There stood a cross and a bronze epitaph with words inscribed in it as- “When you go home tell them of us and say, for your tomorrow we gave our today”.

Till date, it pains my heart to think of those innumerable men who didn’t get to see their families and live a full life just because some greedy men across continents decided to encroach upon one another’s fortunes and lands.

Christmas was a boon but it came with a bane!

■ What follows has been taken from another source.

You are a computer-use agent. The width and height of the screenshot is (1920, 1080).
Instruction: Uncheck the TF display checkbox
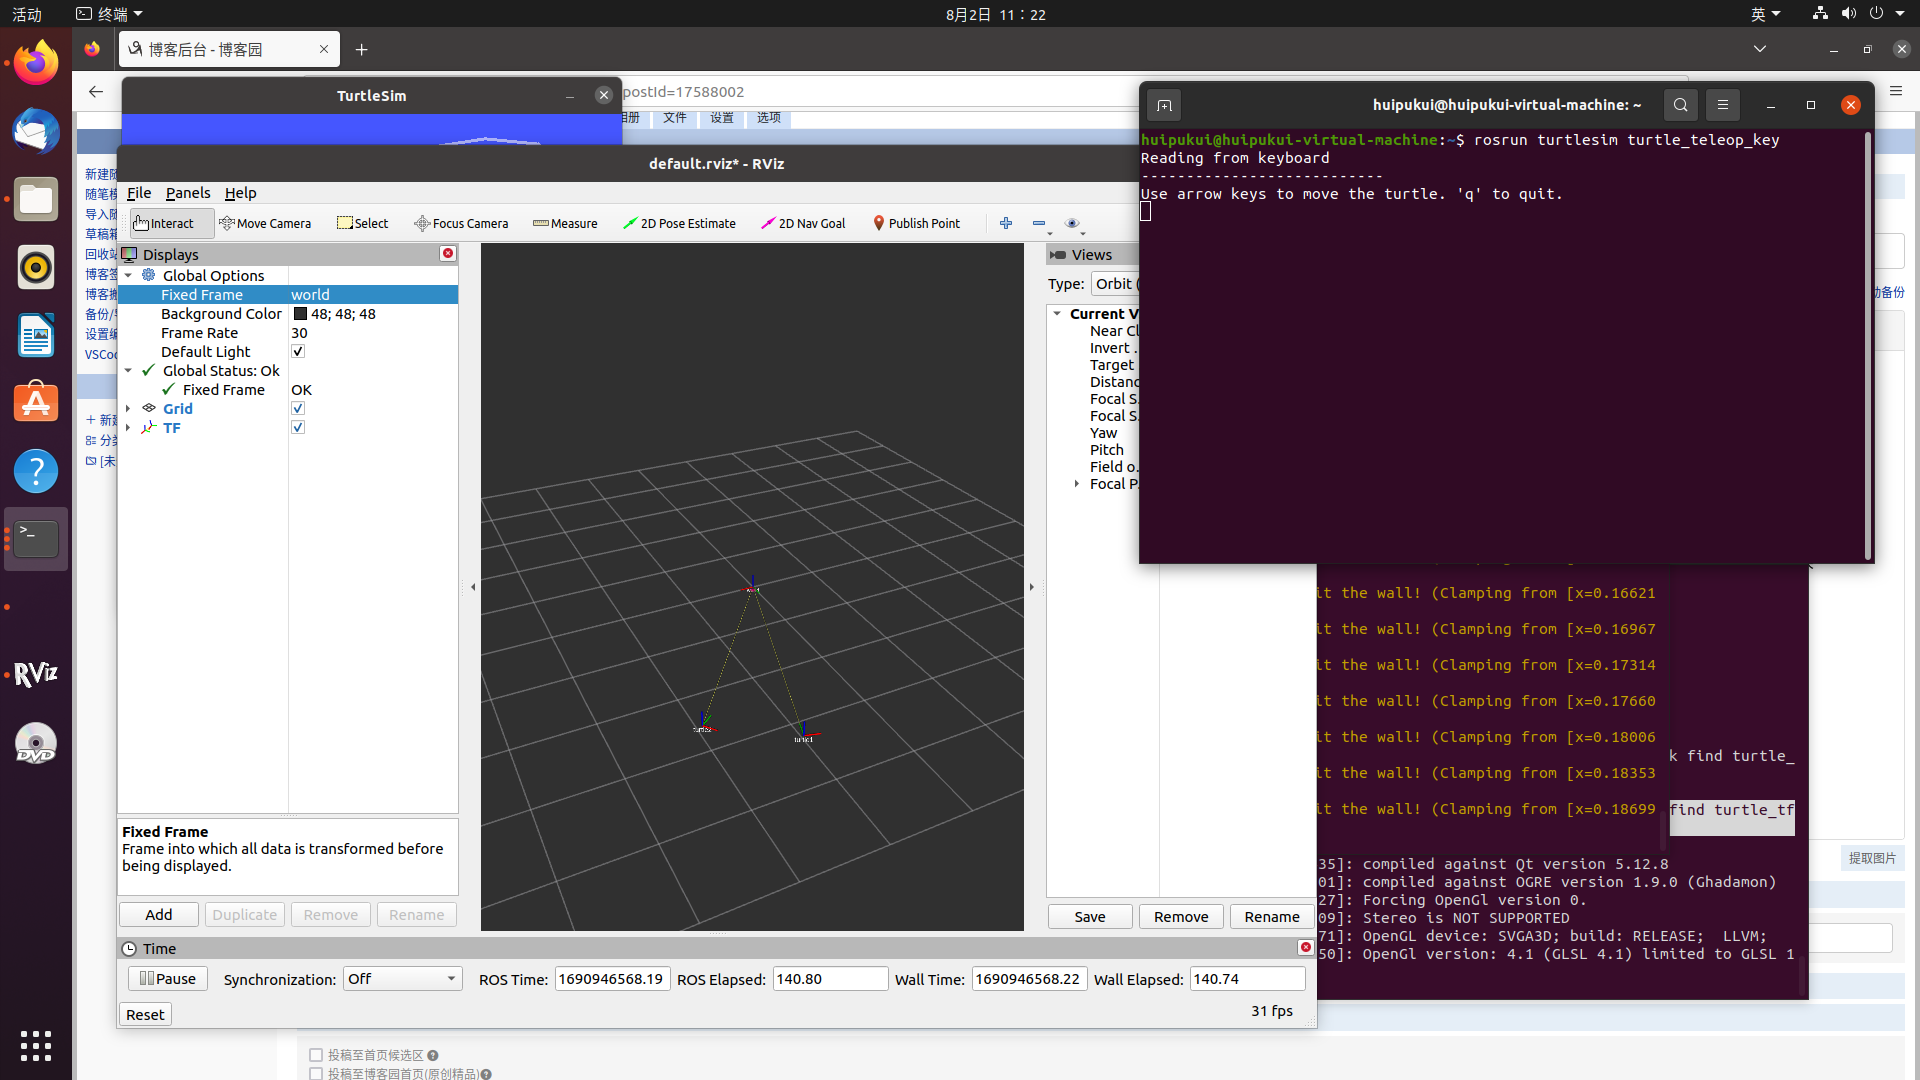(298, 427)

I was gradually feeling lost without Maa and longed for her more than ever.

It was then that Rupam Aunty’s company became so comforting, and it had an added advantage: All those myriad questions that had piled up in my heart- about the place and its people… I could freely ask her.

And that is when one ‘Byomkesh Bakshi’ solved a riddle, why my sister had not seen a single ‘aunty’ who used to bring us cakes when we visited father’s office.

Rupam Aunty told me how her colleagues and their wives, cousins and family, took turns to bring us the cakes in Baba’s absence, lest he refused their favour.

Baba was a known workaholic and these families empathised with a single father with two girls slogging with domestic chores post office hours.

I learnt then of how these families had asked their boys to keep a watch over us while we were playing or walking around.

It was that era when unconditional and selfless love was still a given, never pondered upon, just given.

That, unfortunately, if it happens now, comes up in FB and Insta as ‘trending’!

Now, I hear a great deal about Nagaland tourism in the social media, about the Dzukou Valley, the Hornbill Festival, The First Green Village in India, and the traveler in me wants to revisit my persisting memories of my childhood.

the view of the beautiful city of Kohima
A view of the beautiful city of Kohima
photo credit : Javed Ali Hassan

My heart melted and today in retrospective I think my Kohima experience that winter came a long way in shaping the way I put my faith in people around me.

Soon, we returned to our Guwahati home along with Baba in the New Year, as he had a scheduled tour to Delhi a week later.

We came back with loads of cakes, a few hand woven sweaters, scarves and shawls, flower bouquets, as if we returned triumphant from the Olympic Games.

And yes, my sister and I never took a bite of any cake for the next three months at least thereafter!

Years later, I realised why Baba never entertained any disparaging remarks on Nagas and their ideologies or ways of living.

He had lived it, and his daughters had been blessed with that!